• _EXERCISE_: Please write out the listing beneath this sentence exactly, from its first line to the line with "Given: Click the empty", and stop there.
↓↓↓
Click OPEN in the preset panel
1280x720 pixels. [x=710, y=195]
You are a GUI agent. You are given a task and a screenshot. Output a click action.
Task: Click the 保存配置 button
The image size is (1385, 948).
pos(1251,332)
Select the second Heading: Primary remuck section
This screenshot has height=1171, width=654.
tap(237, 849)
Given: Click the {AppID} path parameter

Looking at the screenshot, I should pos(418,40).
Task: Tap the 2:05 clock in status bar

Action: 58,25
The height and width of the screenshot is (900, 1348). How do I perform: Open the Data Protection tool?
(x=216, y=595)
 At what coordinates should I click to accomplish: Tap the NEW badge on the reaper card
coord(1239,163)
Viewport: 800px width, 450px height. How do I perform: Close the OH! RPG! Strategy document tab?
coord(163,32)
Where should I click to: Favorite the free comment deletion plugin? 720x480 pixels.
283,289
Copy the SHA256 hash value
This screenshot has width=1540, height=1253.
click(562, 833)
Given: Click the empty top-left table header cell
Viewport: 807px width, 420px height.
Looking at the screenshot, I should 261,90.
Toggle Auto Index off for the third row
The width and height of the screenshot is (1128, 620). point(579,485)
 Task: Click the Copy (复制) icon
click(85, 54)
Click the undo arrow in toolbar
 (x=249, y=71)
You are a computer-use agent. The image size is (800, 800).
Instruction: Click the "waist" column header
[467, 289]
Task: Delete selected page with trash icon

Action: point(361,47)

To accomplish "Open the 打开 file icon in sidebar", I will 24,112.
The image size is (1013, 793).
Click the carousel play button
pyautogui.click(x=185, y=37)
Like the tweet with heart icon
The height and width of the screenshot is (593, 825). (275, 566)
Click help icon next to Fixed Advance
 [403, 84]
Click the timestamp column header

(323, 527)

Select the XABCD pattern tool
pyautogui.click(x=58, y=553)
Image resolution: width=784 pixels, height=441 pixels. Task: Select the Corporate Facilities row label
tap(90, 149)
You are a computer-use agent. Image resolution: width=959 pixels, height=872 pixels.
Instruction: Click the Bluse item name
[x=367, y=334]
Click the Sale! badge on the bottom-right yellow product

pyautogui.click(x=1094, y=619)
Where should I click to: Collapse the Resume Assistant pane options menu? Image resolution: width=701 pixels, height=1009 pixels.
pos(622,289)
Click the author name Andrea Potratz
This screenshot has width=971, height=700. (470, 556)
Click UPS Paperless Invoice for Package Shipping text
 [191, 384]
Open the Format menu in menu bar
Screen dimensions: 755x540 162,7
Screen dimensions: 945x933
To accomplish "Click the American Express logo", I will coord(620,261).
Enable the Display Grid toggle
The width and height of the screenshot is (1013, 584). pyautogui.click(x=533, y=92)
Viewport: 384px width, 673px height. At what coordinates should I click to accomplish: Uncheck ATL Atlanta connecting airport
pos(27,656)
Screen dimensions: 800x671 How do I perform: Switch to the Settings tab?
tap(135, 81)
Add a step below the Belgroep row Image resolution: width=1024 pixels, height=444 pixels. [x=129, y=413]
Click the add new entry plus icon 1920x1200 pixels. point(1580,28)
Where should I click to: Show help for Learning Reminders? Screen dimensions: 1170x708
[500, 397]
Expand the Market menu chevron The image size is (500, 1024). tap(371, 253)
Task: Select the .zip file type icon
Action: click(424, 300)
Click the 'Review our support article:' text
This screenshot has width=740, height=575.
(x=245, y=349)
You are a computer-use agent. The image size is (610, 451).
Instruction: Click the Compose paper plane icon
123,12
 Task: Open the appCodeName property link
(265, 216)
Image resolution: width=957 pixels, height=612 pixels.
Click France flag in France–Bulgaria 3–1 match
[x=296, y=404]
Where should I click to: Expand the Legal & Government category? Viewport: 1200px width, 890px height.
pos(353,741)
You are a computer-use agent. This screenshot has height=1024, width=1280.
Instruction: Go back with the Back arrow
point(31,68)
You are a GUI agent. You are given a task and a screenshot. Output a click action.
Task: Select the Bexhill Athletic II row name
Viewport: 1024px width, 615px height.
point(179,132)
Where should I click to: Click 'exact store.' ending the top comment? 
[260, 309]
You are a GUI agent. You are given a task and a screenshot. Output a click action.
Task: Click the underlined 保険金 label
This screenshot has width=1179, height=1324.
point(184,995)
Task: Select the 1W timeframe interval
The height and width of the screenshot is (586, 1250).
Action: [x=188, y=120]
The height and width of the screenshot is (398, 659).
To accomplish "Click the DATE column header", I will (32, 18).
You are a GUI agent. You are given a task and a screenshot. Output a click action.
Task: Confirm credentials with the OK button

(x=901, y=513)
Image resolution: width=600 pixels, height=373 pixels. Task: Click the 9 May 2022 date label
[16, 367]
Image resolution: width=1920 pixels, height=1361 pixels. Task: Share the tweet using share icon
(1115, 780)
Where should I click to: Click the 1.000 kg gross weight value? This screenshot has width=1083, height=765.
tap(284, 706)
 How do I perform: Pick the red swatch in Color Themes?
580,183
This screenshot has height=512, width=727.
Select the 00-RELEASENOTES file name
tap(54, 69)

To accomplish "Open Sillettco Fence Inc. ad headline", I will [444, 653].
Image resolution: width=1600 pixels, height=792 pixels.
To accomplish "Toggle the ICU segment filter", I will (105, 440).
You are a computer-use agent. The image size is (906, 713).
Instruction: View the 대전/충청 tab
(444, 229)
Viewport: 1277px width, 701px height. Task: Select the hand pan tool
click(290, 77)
↑↑↑
• _WRITTEN SOLUTION_:
Click OPEN in the preset panel
1280x720 pixels. [x=710, y=195]
You are a GUI agent. You are given a task and a screenshot. Output a click action.
Task: Click the 保存配置 button
The image size is (1385, 948).
pos(1251,332)
Select the second Heading: Primary remuck section
This screenshot has height=1171, width=654.
tap(237, 849)
Given: Click the {AppID} path parameter

Looking at the screenshot, I should pos(418,40).
Task: Tap the 2:05 clock in status bar

Action: 58,25
The height and width of the screenshot is (900, 1348). How do I perform: Open the Data Protection tool?
(x=216, y=595)
 At what coordinates should I click to accomplish: Tap the NEW badge on the reaper card
coord(1239,163)
Viewport: 800px width, 450px height. How do I perform: Close the OH! RPG! Strategy document tab?
coord(163,32)
Where should I click to: Favorite the free comment deletion plugin? 720x480 pixels.
283,289
Copy the SHA256 hash value
This screenshot has width=1540, height=1253.
click(562, 833)
Given: Click the empty top-left table header cell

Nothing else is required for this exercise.